Insa Hoffmann, die von der naturalistischen Malweise kommt, sieht sich selbst auf der Nahtstelle zwischen Gegenständlichem und Abstraktem balancierend. Gerade tendiert sie zu letzterem. Wenn sie zu abstrakt wird, geht sie wieder einen Schritt zurück Richtung Anschauung. Ihr Ziel: einen Raum aus Farben der Natur zu erschaffen, der Licht und Tiefe evoziert. Die Bilder entstehen in einem organischen Prozess, der sich über Wochen und Monate hinzieht, und in vielen Schichten, die teils wieder verworfen, abgetragen, übermalt oder sogar weggeschliffen werden. Elemente wie selbst geschöpftes Papier oder Lack fügt die Künstlerin collagenartig ein.

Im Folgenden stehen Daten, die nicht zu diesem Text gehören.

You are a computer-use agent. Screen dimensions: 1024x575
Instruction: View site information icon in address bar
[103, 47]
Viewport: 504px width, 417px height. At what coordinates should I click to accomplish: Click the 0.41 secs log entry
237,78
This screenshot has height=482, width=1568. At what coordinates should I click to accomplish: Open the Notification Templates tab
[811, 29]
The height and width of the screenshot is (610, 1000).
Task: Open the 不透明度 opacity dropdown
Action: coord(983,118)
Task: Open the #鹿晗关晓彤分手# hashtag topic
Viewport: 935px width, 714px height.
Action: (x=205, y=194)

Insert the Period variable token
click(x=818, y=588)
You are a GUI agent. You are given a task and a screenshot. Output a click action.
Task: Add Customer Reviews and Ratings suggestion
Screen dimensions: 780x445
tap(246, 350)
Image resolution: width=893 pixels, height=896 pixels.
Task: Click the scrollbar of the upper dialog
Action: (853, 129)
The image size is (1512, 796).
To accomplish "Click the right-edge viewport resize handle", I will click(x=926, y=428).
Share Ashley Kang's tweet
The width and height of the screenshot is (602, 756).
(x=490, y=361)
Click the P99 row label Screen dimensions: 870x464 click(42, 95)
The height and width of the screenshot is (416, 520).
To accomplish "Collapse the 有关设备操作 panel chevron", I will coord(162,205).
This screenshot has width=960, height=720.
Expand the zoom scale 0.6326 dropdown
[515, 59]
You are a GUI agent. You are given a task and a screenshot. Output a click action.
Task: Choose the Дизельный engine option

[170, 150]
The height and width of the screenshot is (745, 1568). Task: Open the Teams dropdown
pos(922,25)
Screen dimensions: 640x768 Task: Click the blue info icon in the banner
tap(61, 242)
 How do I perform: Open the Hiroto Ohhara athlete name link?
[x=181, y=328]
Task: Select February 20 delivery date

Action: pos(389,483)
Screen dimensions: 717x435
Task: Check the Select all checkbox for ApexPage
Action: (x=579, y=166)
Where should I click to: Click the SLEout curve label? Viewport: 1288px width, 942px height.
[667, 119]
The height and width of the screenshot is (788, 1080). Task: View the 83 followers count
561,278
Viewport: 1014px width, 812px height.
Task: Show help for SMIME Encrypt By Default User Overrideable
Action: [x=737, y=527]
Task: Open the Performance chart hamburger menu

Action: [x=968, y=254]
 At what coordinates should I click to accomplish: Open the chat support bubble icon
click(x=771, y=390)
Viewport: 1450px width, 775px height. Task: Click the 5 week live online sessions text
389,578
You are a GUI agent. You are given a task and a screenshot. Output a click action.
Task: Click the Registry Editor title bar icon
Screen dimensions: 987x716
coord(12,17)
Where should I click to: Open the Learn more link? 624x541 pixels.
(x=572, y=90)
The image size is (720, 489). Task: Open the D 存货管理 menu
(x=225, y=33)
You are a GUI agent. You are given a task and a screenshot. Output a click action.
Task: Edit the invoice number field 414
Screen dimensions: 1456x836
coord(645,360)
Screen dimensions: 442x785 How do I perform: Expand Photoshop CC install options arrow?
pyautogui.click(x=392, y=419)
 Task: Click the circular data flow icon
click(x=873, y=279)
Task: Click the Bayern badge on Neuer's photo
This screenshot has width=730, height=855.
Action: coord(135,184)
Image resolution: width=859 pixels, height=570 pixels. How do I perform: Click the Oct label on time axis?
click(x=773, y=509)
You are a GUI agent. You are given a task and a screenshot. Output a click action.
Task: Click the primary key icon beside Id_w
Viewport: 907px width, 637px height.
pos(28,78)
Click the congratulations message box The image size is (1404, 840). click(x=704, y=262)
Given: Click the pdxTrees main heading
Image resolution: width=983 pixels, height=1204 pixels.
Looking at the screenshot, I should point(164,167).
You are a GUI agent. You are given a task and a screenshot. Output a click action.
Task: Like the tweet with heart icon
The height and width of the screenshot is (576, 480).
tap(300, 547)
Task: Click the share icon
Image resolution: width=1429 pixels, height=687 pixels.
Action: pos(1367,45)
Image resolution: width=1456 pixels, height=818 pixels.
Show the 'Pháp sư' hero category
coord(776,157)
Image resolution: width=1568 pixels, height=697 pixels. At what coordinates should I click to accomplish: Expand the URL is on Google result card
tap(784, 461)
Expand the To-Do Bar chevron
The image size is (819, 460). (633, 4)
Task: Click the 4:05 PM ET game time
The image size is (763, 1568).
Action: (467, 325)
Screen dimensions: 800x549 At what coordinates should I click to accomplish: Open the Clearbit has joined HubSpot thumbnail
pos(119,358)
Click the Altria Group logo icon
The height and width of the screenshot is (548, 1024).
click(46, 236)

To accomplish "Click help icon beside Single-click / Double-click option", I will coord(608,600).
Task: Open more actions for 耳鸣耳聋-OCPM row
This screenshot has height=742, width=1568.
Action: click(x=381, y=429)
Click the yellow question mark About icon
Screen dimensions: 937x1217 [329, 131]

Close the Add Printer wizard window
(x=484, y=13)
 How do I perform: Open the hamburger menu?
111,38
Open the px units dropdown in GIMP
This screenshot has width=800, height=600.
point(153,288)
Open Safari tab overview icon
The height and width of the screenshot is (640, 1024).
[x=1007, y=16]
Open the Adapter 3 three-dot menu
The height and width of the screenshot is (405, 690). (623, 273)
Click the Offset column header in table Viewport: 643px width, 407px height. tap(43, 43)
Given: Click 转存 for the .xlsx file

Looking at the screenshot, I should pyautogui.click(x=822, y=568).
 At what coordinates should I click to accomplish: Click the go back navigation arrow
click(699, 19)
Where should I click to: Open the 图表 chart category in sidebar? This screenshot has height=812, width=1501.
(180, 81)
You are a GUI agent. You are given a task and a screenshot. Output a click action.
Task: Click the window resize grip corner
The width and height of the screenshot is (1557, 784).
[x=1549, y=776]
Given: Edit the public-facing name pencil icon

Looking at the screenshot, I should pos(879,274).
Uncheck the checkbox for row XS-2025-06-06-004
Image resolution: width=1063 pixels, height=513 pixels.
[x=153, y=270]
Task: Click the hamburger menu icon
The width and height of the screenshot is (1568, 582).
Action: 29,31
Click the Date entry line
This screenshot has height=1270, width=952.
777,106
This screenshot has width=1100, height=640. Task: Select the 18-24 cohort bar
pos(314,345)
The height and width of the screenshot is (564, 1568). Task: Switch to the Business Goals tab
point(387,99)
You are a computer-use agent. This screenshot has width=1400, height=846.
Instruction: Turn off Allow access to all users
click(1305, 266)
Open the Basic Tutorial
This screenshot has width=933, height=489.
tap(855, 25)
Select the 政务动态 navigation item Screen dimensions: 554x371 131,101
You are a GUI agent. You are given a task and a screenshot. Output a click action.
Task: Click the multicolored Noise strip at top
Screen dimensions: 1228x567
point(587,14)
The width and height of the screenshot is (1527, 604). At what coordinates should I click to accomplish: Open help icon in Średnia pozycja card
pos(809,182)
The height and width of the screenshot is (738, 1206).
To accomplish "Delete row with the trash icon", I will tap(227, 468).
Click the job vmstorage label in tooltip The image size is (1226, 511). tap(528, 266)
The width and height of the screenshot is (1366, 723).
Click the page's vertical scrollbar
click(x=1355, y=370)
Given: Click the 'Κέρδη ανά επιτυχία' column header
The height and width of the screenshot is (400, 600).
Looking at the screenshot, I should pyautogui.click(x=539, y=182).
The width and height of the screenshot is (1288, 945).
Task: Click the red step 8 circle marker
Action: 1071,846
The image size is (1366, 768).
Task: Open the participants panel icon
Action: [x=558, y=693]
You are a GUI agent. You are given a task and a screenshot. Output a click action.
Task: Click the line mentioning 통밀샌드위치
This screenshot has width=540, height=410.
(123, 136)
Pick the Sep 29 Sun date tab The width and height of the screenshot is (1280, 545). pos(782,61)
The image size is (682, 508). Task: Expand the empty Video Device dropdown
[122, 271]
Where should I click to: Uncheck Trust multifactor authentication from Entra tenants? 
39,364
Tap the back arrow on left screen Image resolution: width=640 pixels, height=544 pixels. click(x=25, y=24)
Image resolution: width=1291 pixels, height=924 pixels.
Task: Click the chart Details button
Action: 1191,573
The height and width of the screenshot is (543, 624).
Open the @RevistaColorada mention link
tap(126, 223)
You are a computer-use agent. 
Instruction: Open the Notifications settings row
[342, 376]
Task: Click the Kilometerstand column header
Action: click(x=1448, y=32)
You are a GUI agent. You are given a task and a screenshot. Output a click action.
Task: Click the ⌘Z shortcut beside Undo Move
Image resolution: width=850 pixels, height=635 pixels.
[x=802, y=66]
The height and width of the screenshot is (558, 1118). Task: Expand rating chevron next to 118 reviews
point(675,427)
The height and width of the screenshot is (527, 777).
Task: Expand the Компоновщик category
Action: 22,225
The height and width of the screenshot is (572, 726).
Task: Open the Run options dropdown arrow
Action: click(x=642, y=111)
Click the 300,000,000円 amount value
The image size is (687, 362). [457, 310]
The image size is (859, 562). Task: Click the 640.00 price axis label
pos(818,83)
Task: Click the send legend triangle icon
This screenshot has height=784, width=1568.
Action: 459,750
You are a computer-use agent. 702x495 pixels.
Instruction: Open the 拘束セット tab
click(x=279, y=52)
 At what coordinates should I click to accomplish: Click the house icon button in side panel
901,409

Manche Zwischenschritte konserviert sie auch, während sie in Farbe und Form ihren Weg sucht. Weiche Silikonspachteln kommen dieser Arbeitsweise entgegen, der für Insa Hoffmann etwas Archäologisches hat. Reminiszenzen an Buchten, Schiffe, Berge oder Florales entstehen im Loslassen. So stellt die Malerin immer wieder erstaunt fest, dass sich die eigenen Themen stets durchsetzen. Ausschlaggebend ist am Ende die Stimmigkeit. Wenn eine Farbe zu klingen anfängt, berührt das sowohl die Künstlerin als auch die Betrachterin. Das ist wie bei der Musik.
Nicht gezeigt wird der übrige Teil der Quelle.